Problem set
1. Answer these questions using the knitting blog posts:
(a) How many audiobooks does the writer's local library allow to be checked out at once?
(b) How many seed beads are in the mail for the Pride Hooded Shawl?
(c) Where did the writer pick up the tin of tea?
2. Reproduce the knitting blog posts from "Radiance, by the" up to and including "of Alpaca Sox.".

However, I can knit and listen to an audiobook.

This changes everything.

My local library allows 4 audiobooks checked out at once, for 7-day or 14-day terms. They only have a few titles from my favorite authors. My friends Tony and Rebecca have graciously allowed me use of their library account, from a library with a much, much more substantial selection and a checkout limit of 20. I'm three days in to one of my favorite books, The Name of the Wind, and my daily knitting rate has increased considerably as I can concentrate for longer and longer stretches before I get bored.

I haven't watched TV regularly since I was fourteen. I'm ashamed to say I have only the most tenuous grasp of how to operate one now. So I won't be watching the Olympics during most of my Ravellenic work; it would just tear my eyes away from my knitting anyway. Instead, you'll find me by my laptop, or with my mp3 player. I'll be revisiting all my favorite books.

Tuesday, July 24, 2012

Oh dear.

I've gotten sucked into a KAL that starts on Friday.

Jo's Pride Hooded Shawl was simply too beautiful to pass by. Maybe under normal circumstances I would have faved it and left it for a few months while I thought it over. But somehow, knowing that other people were going to be knitting it together... well, it made me buy the pattern, just to take a look at it. And then I started thinking about color combinations. And now I have four skeins of Cascade fingering sitting in the living room, 600 seed beads in the mail, a designated recipient for the FO, and an urgent need to finish up Radiance as fast as I can in order to free up my size 5 circs.

Radiance, by the way, is barely 35% finished. I'm starting to worry that I've seriously underestimated the amount of time and work that each FO requires.

Saturday, July 21, 2012

Socks Saturday: Preparation

Setting everything up to cast on socks at 2 PM MDT on Friday. Pictured: All my DPNs in the awesome needle holder I bought from Lena Brown Designs. The piece of scratch paper on which I noted down relevant sizes and dimensions. The cake and a half of Smooshy, and the cake of Alpaca Sox.

Not pictured: The eye-opening sock knitting book; the realization that at 8:30 PM pictures are hard to take with natural light only.

Thursday, July 19, 2012

Pictures!

The camera charge cable finally got here, and yesterday I might have gone just a little bit crazy taking pictures to update my Rav stash and projects.

That's how much progress I had made on Radiance at the beginning of yesterday. (I cast on late enough on Tuesday night that I couldn't really get going and zip through all those short beginning rows.) Also pictured: the tin of tea I picked up at Blazing Needles (Bandit has no hot water kettle at his apartment. This will be rectified.) and the row counter that Kay graciously gave me when she learned I didn't have one. Up until now I've been using scratch paper and tally marks to keep track of rows and note down pattern alterations, especially for things like socks, gloves and sleeves where I want to make sure that the second item matches the first. For a shawl, though, the row counter is strictly superior. Easier to read, easier to update, and easier to keep with my project without worrying about missing or exploding pens.

Dataset records
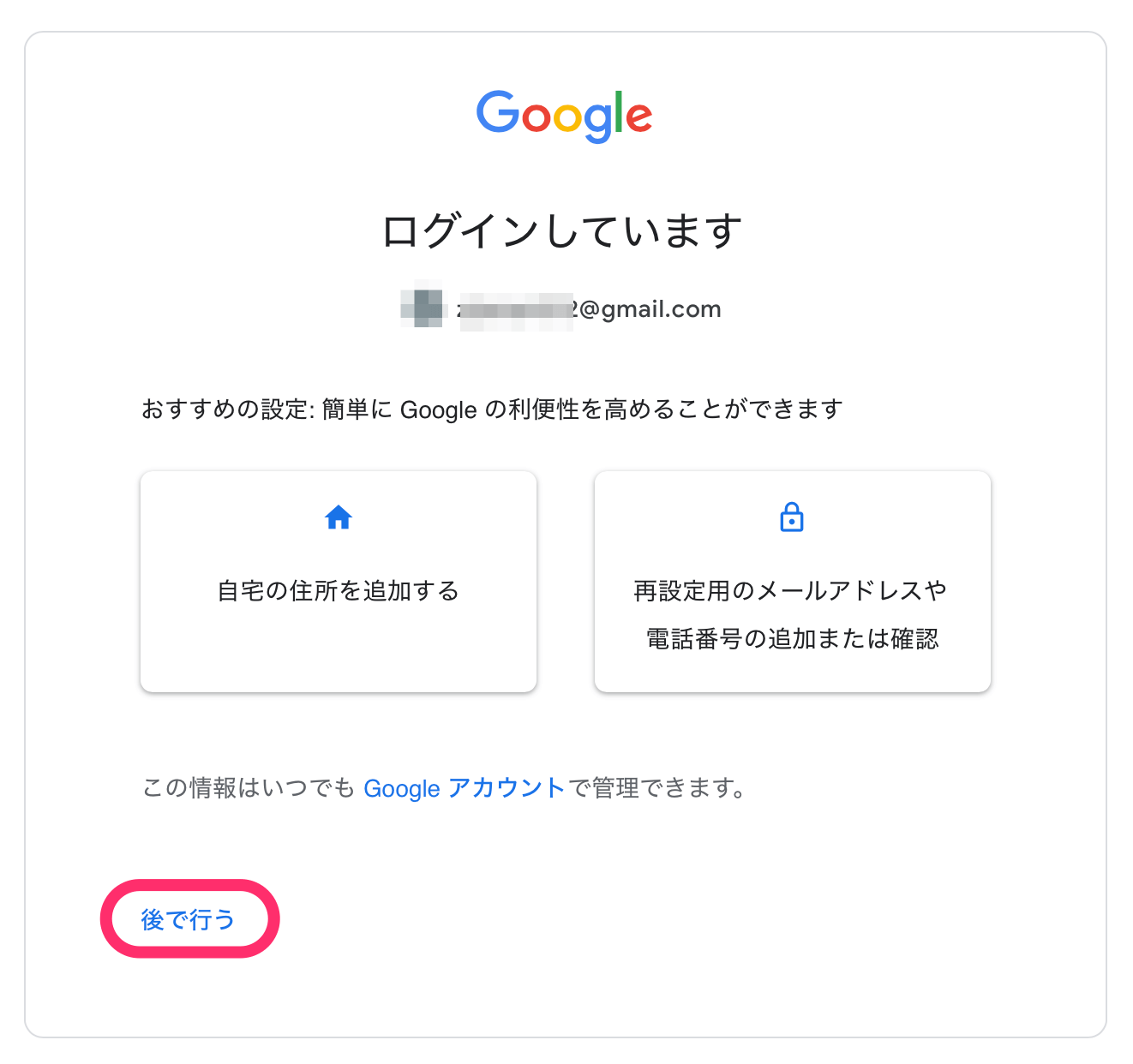Click the blurred profile avatar

(423, 308)
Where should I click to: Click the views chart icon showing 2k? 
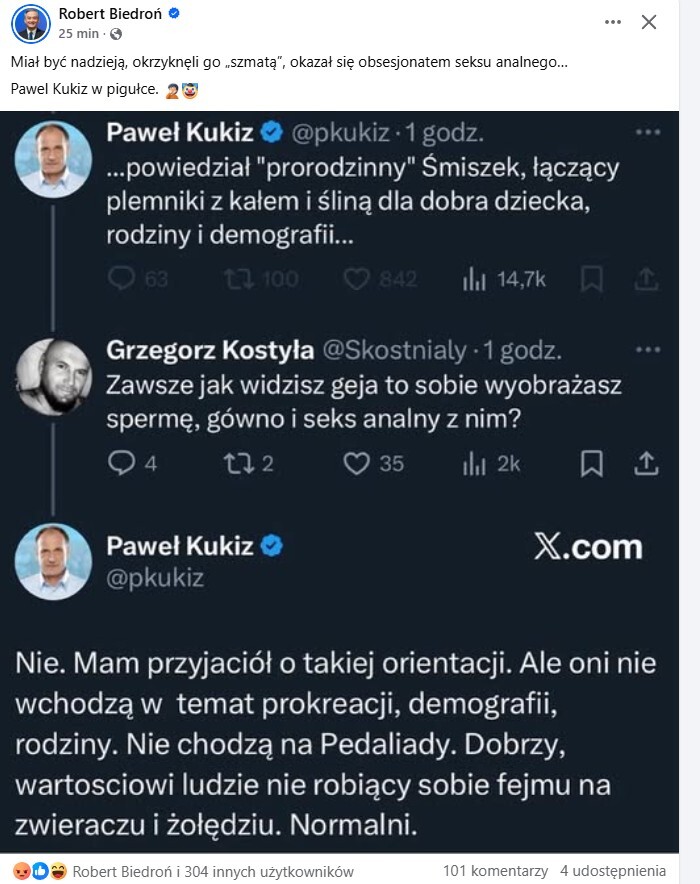[473, 463]
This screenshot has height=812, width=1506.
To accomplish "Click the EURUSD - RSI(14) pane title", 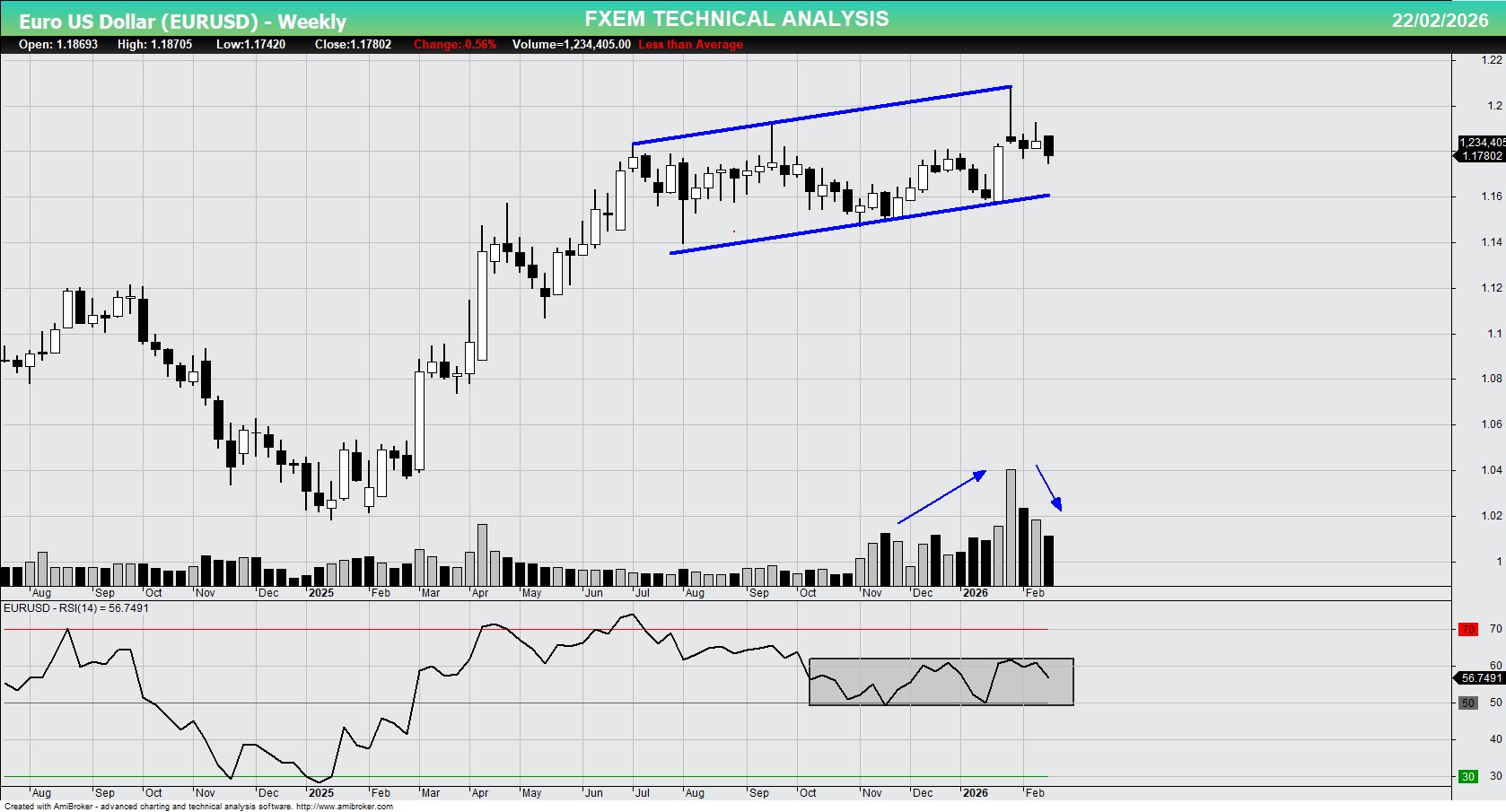I will point(76,608).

Results for each task
1.
(a) 4
(b) 600
(c) Blazing Needles

2.
Radiance, by the way, is barely 35% finished. I'm starting to worry that I've seriously underestimated the amount of time and work that each FO requires.

Saturday, July 21, 2012

Socks Saturday: Preparation

Setting everything up to cast on socks at 2 PM MDT on Friday. Pictured: All my DPNs in the awesome needle holder I bought from Lena Brown Designs. The piece of scratch paper on which I noted down relevant sizes and dimensions. The cake and a half of Smooshy, and the cake of Alpaca Sox.